Article 26 (Traitement des antécédents judiciaires)

< Délibération CNIL >

L’article 26 du projet de loi prévoit de modifier l’article 230-8 du code de procédure pénale (CPP), relatif aux traitements d’antécédents judiciaires (TAJ) que peuvent mettre en œuvre les services de la police nationale et de la gendarmerie nationale, en application de l’article 230-6 du même code, pour faciliter la constatation des infractions à la loi pénale, le rassemblement des preuves de ces infractions et la recherche de leurs auteurs. Le projet modifie plus précisément les conditions dans lesquelles les personnes mises en cause dans une procédure pénale peuvent demander au procureur de la République territorialement compétent l’effacement anticipé des données à caractère personnel les concernant, pour tirer les conséquences de la décision n° 2017-670 QPC du Conseil constitutionnel en date du 27 octobre 2017.

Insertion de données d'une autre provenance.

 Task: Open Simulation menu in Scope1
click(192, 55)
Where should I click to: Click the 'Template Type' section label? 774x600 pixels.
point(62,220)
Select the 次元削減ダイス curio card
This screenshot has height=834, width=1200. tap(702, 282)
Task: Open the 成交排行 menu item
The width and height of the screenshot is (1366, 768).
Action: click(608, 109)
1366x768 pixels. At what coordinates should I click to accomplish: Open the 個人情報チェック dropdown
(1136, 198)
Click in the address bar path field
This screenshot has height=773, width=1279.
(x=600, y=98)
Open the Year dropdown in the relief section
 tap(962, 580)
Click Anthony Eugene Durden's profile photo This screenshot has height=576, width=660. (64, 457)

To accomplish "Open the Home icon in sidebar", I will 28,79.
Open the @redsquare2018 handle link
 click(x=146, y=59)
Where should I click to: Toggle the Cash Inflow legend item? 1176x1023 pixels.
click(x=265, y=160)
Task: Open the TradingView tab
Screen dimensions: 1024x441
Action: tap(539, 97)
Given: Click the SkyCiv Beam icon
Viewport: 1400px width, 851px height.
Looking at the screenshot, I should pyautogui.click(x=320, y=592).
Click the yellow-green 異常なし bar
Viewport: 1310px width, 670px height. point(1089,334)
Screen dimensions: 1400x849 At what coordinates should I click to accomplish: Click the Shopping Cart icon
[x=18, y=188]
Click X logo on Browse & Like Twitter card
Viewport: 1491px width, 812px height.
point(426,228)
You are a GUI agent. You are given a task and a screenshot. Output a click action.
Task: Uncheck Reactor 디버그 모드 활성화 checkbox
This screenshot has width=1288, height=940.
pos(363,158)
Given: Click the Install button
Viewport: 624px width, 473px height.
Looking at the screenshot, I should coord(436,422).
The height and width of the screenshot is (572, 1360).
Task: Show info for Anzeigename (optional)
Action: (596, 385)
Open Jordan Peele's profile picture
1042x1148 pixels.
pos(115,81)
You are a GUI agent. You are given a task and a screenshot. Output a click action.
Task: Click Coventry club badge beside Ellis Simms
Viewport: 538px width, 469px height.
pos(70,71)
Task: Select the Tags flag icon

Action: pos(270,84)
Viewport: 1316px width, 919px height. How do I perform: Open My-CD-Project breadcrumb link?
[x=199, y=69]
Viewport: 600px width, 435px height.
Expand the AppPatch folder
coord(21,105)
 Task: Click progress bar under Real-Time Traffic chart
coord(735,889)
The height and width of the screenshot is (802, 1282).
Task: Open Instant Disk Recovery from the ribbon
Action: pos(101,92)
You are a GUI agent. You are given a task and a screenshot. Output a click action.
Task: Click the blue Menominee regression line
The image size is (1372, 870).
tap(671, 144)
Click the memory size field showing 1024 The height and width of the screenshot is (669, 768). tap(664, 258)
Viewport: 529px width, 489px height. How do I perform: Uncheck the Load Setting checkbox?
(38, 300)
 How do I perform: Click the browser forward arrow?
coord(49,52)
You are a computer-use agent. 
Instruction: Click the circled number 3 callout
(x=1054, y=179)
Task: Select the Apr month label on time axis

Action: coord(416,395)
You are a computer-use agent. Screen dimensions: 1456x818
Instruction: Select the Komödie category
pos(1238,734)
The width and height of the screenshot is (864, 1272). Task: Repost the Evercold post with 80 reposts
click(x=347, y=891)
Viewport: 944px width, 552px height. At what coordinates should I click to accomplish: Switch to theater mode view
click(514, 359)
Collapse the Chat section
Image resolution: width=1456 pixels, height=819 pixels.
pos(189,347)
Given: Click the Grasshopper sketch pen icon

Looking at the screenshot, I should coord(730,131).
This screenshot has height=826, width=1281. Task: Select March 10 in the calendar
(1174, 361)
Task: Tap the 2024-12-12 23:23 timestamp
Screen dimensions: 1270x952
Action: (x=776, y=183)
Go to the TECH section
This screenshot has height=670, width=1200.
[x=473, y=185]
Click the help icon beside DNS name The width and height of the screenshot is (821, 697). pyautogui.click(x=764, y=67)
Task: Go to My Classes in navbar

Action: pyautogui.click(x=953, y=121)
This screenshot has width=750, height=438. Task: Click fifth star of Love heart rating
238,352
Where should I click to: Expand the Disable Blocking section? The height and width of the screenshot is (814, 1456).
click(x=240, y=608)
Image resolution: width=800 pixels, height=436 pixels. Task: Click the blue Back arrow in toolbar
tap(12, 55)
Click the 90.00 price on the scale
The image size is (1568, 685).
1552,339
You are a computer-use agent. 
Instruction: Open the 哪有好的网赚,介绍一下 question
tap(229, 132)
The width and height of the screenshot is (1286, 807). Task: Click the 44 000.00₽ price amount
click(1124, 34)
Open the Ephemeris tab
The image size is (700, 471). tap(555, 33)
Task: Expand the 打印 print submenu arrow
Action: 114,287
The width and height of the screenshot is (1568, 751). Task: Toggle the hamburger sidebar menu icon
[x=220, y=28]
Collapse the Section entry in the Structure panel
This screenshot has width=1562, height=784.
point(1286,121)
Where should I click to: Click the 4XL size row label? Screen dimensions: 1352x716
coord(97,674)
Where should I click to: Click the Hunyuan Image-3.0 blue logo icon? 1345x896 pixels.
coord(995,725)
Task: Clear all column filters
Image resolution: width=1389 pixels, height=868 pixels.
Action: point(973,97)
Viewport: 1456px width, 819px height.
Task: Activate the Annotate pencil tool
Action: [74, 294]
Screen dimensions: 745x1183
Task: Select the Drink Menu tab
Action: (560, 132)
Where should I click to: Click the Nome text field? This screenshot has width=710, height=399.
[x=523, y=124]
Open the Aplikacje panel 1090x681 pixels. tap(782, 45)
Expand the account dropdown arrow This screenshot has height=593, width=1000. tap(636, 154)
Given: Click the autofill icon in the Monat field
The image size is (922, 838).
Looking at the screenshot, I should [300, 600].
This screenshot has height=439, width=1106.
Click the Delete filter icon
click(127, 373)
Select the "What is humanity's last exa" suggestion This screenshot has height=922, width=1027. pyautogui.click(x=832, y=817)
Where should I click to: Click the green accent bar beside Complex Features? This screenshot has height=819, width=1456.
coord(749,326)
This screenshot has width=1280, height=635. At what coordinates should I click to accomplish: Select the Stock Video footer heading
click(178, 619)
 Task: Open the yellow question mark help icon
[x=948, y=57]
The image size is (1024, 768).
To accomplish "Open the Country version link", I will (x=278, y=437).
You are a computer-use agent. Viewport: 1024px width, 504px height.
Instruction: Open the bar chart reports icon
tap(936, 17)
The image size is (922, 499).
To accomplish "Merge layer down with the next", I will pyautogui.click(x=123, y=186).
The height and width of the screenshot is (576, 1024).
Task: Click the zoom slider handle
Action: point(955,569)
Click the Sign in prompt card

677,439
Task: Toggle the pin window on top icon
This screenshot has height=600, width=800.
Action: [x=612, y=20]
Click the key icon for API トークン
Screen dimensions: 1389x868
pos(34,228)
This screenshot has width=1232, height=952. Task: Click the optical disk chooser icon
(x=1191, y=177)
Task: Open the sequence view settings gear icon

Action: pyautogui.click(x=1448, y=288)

Par cette décision, le Conseil constitutionnel a en effet jugé que les dispositions du premier alinéa de l’article 230-8 précité portent une atteinte disproportionnée au droit au respect de la vie privée dans la mesure où elles privent les personnes mises en cause dans une procédure pénale, autres que celles ayant fait l’objet d’une décision d’acquittement, de relaxe, de non-lieu ou de classement sans suite, de toute possibilité d’obtenir l’effacement de leurs données personnelles inscrites dans le TAJ. Le projet de loi prévoit dès lors d’étendre la possibilité de demander l’effacement anticipé des données à caractère personnel enregistrées dans le TAJ à l’ensemble des personnes mises en cause dans une procédure pénale, y compris celles ayant fait l’objet d’une condamnation.

La Commission se félicite d’une telle évolution, qui marque un renforcement des droits des intéressés et doit permettre de mieux prévenir le risque d’une conservation excessive des données à caractère personnel.

En ce qui concerne les modalités d’exercice de la faculté nouvelle reconnue aux personnes ayant fait l’objet d’une condamnation, il est prévu qu’en cas de condamnation avec dispense de peine ou dispense de mention au bulletin n° 2 de leur casier judiciaire, la demande adressée au procureur de la République pourra être formée sans délai à la suite de la décision devenue définitive, comme le permet actuellement l’article 230-8 du CPP pour les personnes ayant bénéficié d’une relaxe, d’un acquittement, d’un non-lieu ou d’une décision de classement sans suite. Dans les autres cas, le projet prévoit que la personne ne peut former sa demande, à peine d’irrecevabilité, que lorsque ne figure plus aucune mention dans le bulletin n°2 de son casier judiciaire .

La Commission prend acte de la nécessité de définir des conditions de recevabilité spécifiques pour les personnes ayant fait l’objet d’une condamnation mais n’ayant bénéficié ni d’une dispense de peine ni d’une dispense de mention au bulletin n° 2 du casier judiciaire.

Elle souligne néanmoins que le critère de recevabilité des demandes d’effacement prévu par le projet de loi semble exiger l’absence de toute mention dans le bulletin n°2 du casier judiciaire, alors que seule la prise en compte de l’absence de mention relative à la condamnation conduisant l’intéressé à former une demande d’effacement de données dans le TAJ lui apparaît justifiée.

En outre, la nouvelle rédaction du premier alinéa de l’article 230-8 prévue par le projet de loi prévoit expressément que le procureur de la République territorialement compétent peut, d’office ou à la demande de la personne concernée, demander que des données soient effacées, complétées ou rectifiées ou qu’elles fassent l’objet d’une mention, étant rappelé qu’en application du deuxième alinéa de l’article 230-9 du CPP, le magistrat chargé de suivre la mise en œuvre et la mise à jour du TAJ dispose des mêmes pouvoirs d’effacement, de rectification ou de maintien des données personnelles dans le traitement. Si les prérogatives ainsi mentionnées ne sont pas nouvelles, la Commission estime appropriée la clarification opérée, compte tenu des modifications successives dont l’article 230-8 du CPP a fait l’objet et de la nécessité d’en sécuriser l’interprétation pour la protection des droits des personnes concernées.

Enfin, le projet de loi fixe à deux mois le délai dont dispose le procureur de la République pour se prononcer sur les suites à donner aux demandes dont il est saisi, alors que ce délai est actuellement d’un mois. La Commission prend acte que cet allongement de la durée de traitement des demandes est rendu nécessaire par l’augmentation constante du nombre de demandes dont sont saisis les procureurs de la République et l’exigence d’un examen approfondi des dossiers. Elle souligne néanmoins que les mesures nécessaires doivent être prises pour que ce délai de deux mois soit respecté de manière effective, afin d’assurer le bon exercice des droits des personnes concernées.